(Provided material)
-*-*-

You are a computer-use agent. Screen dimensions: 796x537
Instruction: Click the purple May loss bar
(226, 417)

-*-*-

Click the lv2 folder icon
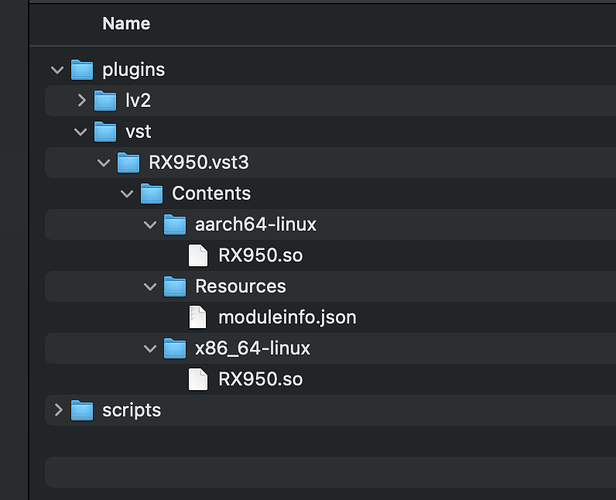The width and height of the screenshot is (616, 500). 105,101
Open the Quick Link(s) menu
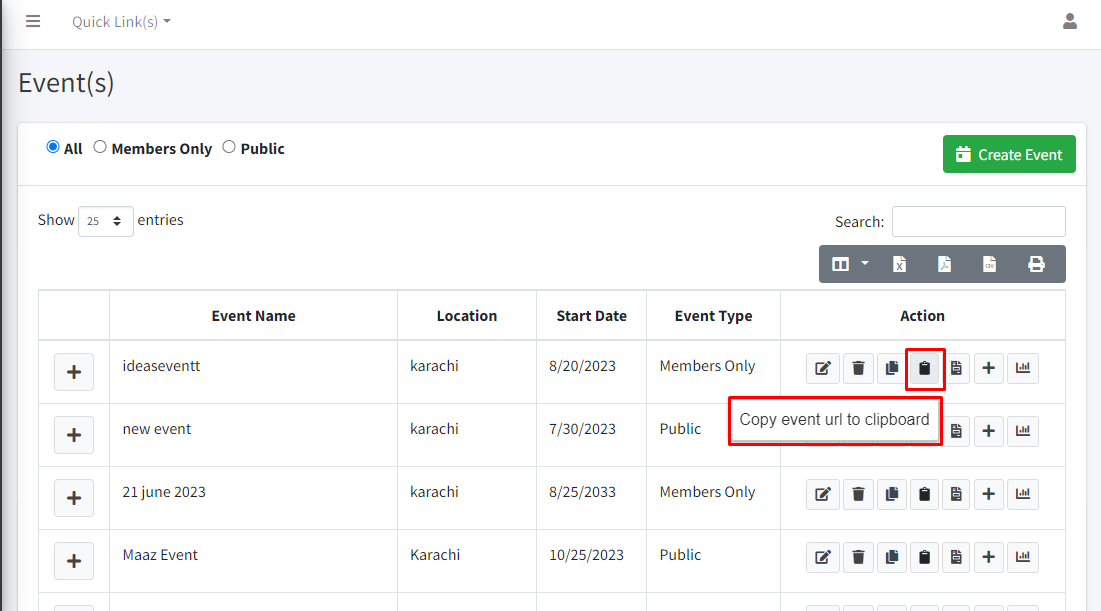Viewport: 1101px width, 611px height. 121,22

-*-*-

Extract each line of the items above that contains the word "Click".

Instruction: Click the purple May loss bar
Click the lv2 folder icon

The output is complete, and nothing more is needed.